With a 77 percent pass rate, the Government Technical Institute (GTI) this week graduated 584 students, representing its 67th Convocation and Prize Giving ceremony.
At the event held at the National Cultural Centre, GTI Principal, Mrs. Renita Crandon-Duncan, noted that the pass rate this year shows a one percent increase from 2017’s 76 percent and a 12 percent increase from 2016’s percentage pass rate of 65 percent.
According to Crandon-Duncan, this year the Mechanical Department gained a 92 percent pass rate while the Business Department was judged the most improved.
During her presentation the Principal revealed that two GTI students have been the recipients of National Awards at the Guyana Technical Education Examination among the Technical Institutes for outstanding performances. The honoured students are Ms. Aaliyah Noble who completed the Ordinary Diploma in Commerce programme and Mr. Shurlun Tudor who completed the Technician Diploma in Building and Civil Engineering.
The Principal disclosed too that the fifth batch of level one and two trainees in Competency Based Education (CBE) programmes have graduated. As such, those trainees are now deemed competent after demonstrating their proficiency in the respective units of competency.

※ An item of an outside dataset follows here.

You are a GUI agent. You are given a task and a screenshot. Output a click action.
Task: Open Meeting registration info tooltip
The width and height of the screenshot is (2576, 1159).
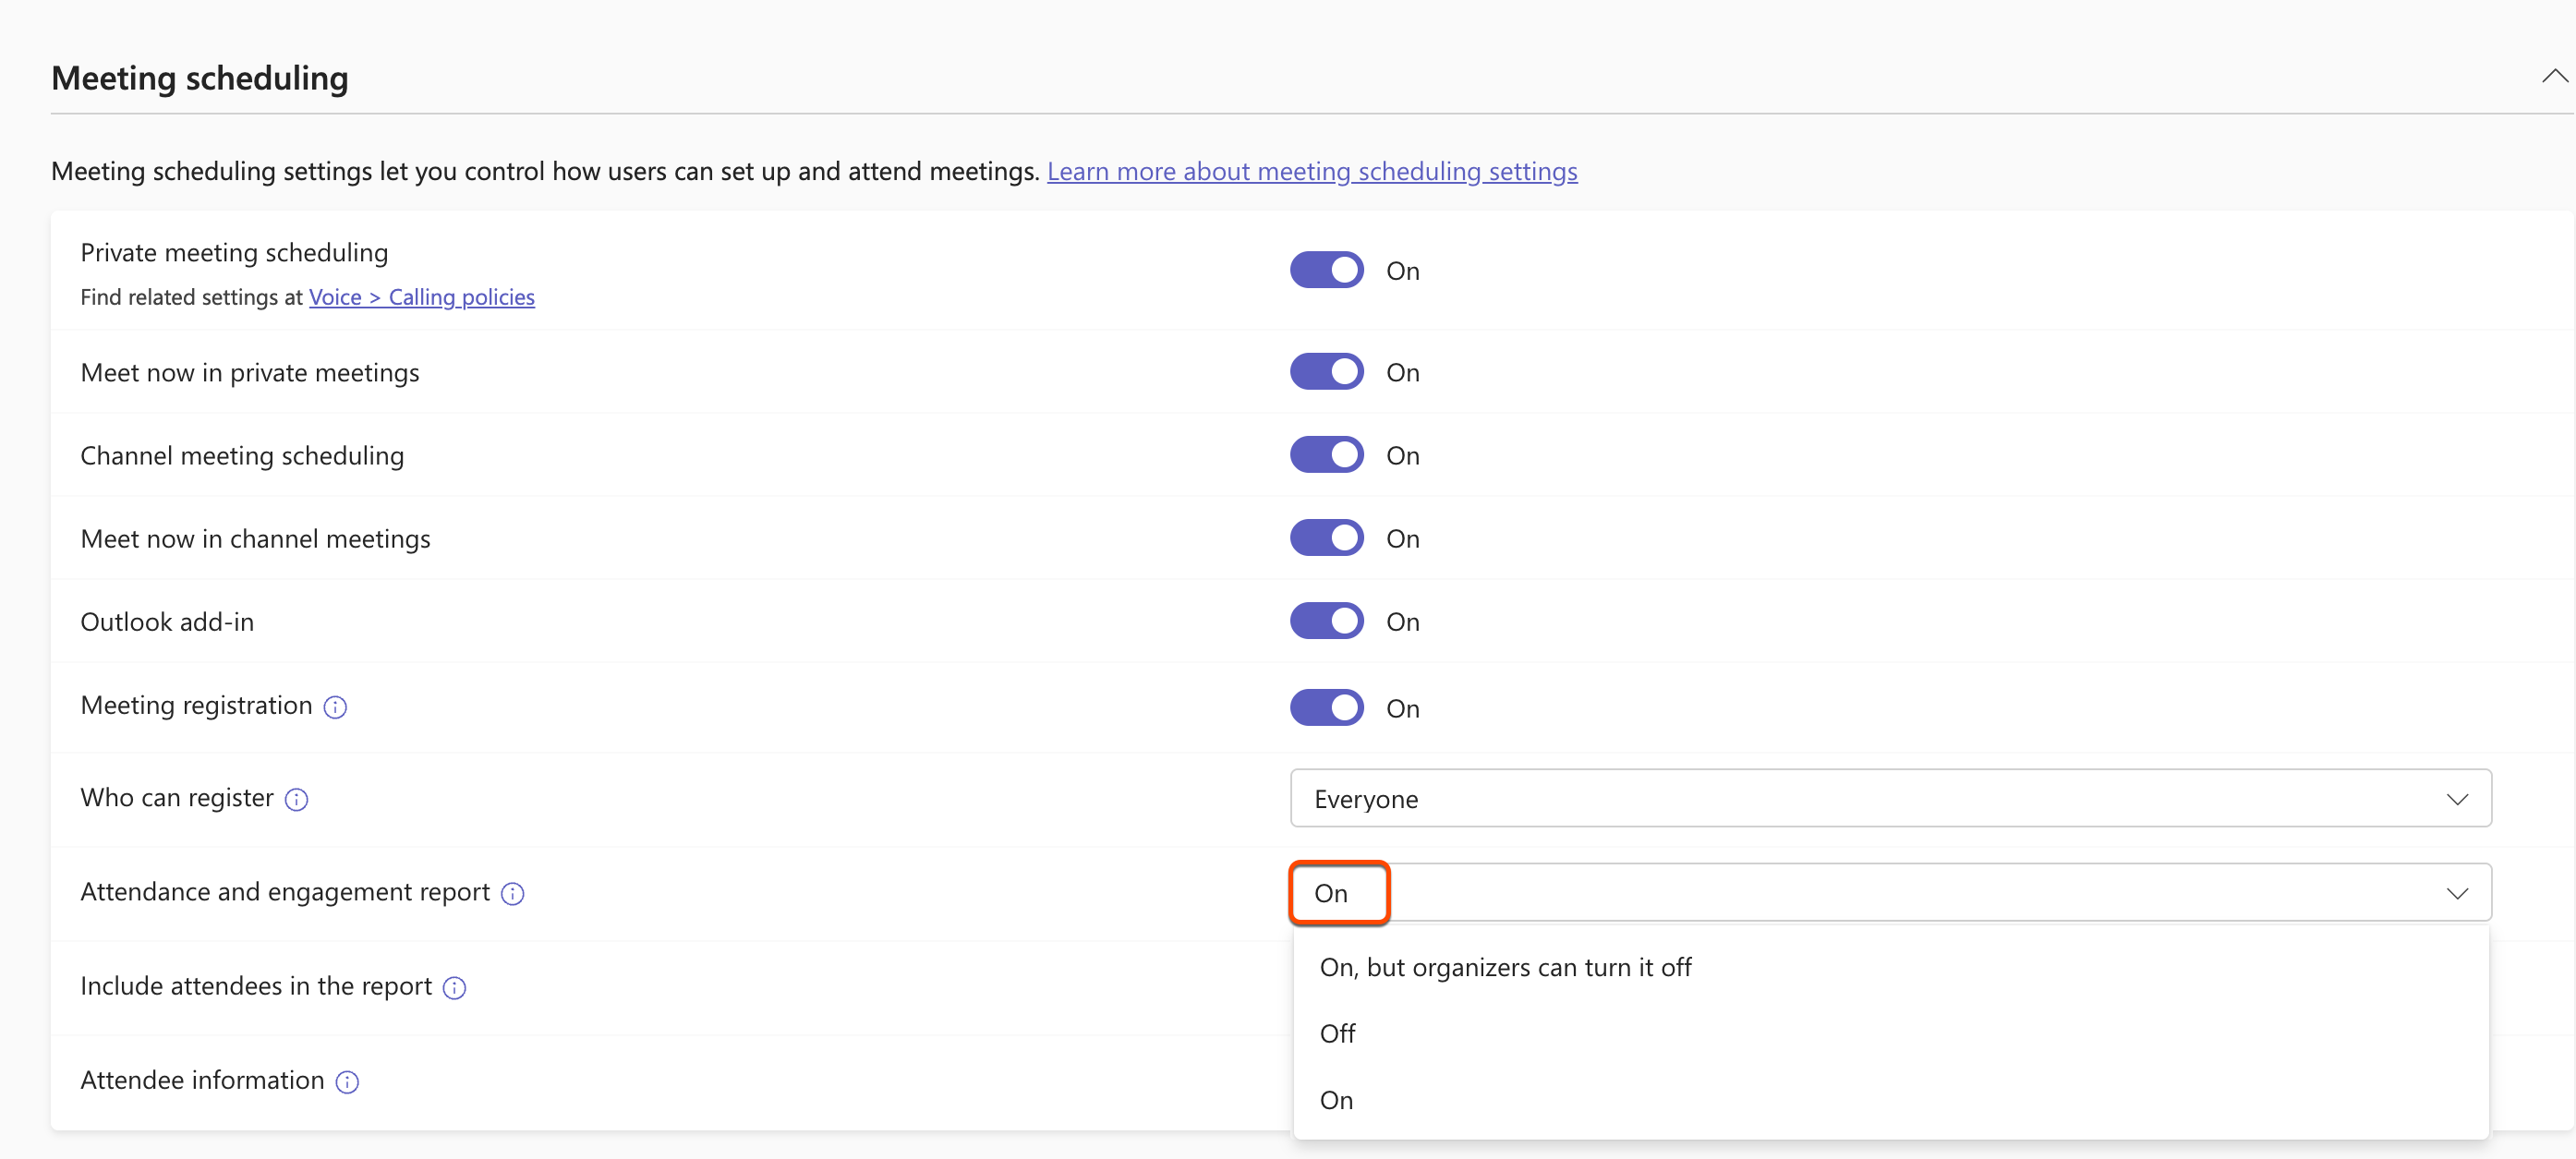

She said that 282 of these trainees were assessed and each will be awarded by the Council for Technical and Vocational Education and Training (CTVET) with the Caribbean Vocational Qualification (CVQ).
The Principal added that through the industrial attachment programme, during the months of June and July of this year, 85 companies welcomed staff and students into their spaces and exposed them to the rudiments of industry practices.
Crandon revealed that staffers of the institution have continued to benefit from training opportunities and healthy relationships have been forged with industry partners.
Presenting the feature address at the graduation ceremony was Director of the National Centre for Education Resource Development (NCERD), Mrs. Jennifer Cumberbatch. She told the graduates that they are the generation that will take the technology of today into new dimensions while solving environmental problems.
She advised the graduates that their contributions to society will be determined by how they follow their dreams and challenged them to follow their quest for knowledge as education does not stop after graduation day. “You can do anything that you put your mind to,” Cumberbatch assured even as she encouraged the students to reach beyond existing boundaries.
Chairman of GTI and the Guyana Industrial Training Centre Board of Governors, Mr. Vincent Alexander, pointed out to the graduates that not only can they now display their certification but they can also showcase their maturity when they become part of the global job market spread across various industries.
Noting that Guyana is on the cusp of becoming an oil and gas producing nation, Alexander urged the students to take advantage of the new sector to help develop Guyana. He, however, advised that the development which is pursued must be done in a sustainable manner which takes Guyana beyond the oil and gas movement it is about to experience.